Jaylyn Taylor graduated from Lakeview High School in 2017. He started attending Kellogg Community College the following fall, pursuing an associate degree, and for the past year has served as student representative to KCC’s Board of Trustees.
Taylor was asked to become student representative after attending a Board meeting, where he met Dean of Student Services Terah Zaremba. Zaremba was impressed with Taylor and recommended him to Board Chair Steve Claywell, who expressed interest in having a student representative.
“I received an email a couple days after the meeting from Terah about a potential leadership opportunity that might interest me as a political science major,” Taylor said recently. “We met up and Terah asked if I wanted to be the first student representative on the KCC Board of Trustees. After a couple of days of thinking things through, I decided that it was something I wanted to do, and my first official meeting as the student representative was in March 2019.”
Taylor says that being on the Board allowed him to grow as a professional and learn more about higher education, the Battle Creek community and the challenges some students face while enrolled in college.
“Each day gave me a totally new and interesting experience to look forward to, to learn from, to be challenged and to grow from,” Taylor said. “Just getting to know more of my peers on a deeper level, being a voice for the student body and bringing a student’s perspective to the Board was interesting to me.”
Taylor said that one of his most interesting experiences while serving with the Board was talking to state legislators in April 2019 about dual enrollment and early college, transfer agreements between two-year and four-year institutions, trade opportunities and the value of KCC’s Regional Manufacturing Technology Center campus. Taylor also played a huge role as a student on the presidential search committee finalist Board interviews that led to the hiring of current KCC President Dr. Adrien Bennings.

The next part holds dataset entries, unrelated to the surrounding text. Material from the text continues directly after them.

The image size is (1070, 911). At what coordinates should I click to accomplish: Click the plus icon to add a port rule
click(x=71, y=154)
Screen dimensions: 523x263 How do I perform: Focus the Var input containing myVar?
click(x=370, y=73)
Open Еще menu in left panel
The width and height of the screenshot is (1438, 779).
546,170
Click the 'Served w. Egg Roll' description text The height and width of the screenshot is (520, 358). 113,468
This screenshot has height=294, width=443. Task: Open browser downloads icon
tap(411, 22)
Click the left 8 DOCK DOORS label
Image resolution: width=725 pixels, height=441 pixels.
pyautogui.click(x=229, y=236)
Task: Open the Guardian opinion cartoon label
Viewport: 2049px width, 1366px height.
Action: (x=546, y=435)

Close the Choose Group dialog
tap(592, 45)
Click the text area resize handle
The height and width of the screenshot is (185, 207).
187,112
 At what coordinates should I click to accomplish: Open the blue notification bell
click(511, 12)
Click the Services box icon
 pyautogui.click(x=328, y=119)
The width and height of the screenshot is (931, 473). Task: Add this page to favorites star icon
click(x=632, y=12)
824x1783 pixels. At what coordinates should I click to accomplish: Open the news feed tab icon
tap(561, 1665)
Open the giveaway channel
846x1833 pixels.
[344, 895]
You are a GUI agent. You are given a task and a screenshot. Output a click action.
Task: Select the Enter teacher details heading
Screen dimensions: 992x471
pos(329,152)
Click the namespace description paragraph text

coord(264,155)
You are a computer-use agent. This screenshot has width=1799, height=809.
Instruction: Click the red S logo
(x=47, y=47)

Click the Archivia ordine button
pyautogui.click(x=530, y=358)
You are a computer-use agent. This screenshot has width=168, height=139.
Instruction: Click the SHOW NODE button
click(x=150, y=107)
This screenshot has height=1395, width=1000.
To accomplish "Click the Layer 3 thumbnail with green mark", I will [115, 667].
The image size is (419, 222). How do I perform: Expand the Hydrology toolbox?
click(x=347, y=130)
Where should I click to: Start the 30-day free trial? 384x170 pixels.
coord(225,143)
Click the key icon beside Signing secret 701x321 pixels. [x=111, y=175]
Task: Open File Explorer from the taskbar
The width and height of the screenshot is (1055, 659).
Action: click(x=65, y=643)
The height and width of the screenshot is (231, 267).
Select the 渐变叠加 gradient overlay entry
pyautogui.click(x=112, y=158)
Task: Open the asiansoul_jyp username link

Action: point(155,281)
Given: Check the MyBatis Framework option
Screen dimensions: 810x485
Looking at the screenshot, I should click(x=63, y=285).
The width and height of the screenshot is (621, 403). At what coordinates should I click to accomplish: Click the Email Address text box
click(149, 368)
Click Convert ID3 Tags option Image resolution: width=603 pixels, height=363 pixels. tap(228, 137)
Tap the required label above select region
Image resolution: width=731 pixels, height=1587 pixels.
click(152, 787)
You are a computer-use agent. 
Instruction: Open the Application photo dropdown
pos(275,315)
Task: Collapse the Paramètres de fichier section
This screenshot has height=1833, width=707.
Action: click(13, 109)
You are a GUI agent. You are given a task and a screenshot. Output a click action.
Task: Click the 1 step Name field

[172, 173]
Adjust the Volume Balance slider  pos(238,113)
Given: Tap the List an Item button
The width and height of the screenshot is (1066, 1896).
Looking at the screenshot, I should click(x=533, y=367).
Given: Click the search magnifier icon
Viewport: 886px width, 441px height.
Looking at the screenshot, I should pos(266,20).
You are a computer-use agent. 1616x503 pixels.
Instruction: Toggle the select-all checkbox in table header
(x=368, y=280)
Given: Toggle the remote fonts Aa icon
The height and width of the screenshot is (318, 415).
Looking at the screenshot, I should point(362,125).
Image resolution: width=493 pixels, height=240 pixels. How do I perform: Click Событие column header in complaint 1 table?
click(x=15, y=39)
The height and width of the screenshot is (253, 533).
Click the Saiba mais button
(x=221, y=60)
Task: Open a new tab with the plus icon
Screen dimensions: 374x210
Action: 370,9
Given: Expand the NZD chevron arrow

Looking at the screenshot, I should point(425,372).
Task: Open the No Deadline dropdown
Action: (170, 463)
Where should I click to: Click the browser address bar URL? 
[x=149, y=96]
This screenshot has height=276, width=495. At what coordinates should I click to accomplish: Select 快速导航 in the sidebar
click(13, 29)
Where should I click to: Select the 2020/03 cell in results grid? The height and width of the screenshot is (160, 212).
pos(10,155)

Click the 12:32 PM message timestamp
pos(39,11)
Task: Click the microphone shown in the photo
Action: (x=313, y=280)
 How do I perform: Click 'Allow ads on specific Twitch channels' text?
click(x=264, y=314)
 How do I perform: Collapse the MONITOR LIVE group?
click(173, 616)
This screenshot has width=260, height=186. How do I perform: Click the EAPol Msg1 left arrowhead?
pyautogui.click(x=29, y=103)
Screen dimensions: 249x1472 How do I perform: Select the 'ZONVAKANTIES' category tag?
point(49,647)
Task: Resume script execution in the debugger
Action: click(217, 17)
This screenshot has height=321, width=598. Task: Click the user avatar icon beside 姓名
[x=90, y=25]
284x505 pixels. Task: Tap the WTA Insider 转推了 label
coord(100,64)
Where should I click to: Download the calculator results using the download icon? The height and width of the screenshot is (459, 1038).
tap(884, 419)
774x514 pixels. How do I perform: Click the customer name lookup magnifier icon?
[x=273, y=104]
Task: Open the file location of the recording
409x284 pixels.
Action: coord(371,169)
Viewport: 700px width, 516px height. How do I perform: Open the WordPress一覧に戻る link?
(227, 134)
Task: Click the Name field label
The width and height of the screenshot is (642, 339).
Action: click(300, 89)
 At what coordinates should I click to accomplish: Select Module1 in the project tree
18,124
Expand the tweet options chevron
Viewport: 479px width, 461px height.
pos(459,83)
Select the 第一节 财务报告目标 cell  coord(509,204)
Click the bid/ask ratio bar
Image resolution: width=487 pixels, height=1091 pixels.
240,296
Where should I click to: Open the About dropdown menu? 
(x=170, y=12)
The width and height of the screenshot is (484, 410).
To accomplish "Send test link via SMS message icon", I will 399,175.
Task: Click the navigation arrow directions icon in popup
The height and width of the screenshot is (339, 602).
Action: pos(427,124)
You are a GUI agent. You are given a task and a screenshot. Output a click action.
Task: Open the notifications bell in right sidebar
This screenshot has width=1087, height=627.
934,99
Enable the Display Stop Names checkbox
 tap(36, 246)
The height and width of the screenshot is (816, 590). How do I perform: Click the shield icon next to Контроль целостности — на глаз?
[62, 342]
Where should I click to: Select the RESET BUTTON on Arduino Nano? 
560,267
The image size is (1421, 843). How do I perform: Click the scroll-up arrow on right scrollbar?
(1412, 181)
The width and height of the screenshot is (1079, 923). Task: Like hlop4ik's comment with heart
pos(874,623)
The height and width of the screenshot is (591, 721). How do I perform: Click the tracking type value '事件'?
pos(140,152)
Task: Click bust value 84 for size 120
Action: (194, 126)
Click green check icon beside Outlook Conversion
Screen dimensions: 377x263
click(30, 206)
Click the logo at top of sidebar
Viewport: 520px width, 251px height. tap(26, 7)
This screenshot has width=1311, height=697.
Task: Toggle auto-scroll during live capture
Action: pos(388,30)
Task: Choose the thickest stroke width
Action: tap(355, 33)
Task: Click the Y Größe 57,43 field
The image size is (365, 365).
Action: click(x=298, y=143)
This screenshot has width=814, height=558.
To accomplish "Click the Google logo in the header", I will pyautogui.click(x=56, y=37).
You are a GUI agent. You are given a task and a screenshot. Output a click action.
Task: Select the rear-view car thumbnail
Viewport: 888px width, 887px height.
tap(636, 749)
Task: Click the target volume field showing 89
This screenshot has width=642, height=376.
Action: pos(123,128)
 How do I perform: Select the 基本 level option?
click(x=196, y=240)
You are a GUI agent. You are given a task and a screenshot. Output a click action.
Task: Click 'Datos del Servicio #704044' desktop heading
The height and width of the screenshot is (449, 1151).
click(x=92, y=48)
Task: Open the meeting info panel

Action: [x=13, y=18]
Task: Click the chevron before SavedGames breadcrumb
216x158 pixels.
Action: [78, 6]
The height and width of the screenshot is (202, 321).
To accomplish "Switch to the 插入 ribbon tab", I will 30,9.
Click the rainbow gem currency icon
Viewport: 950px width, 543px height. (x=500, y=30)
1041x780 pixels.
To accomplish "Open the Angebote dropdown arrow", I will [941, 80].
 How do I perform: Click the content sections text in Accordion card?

“I wanted to be on the Board because I believed it was important that there was a direct connection and voice between the student body and the decision-making body of the college,” Taylor said. “To be able to serve in something greater than myself and be a part of the what I believe is only the beginning of student leaders having a seat at the table was exciting.”
Taylor was also chosen to be the speaker at Commencement in May (which was recently canceled) and said he was planning to speak about how important it is for graduates to be the author of their own stories and not let fear of failure keep them from the great opportunities that life can offer.
In the future, Taylor plans on transferring to a four-year university, where he’ll likely major in political science.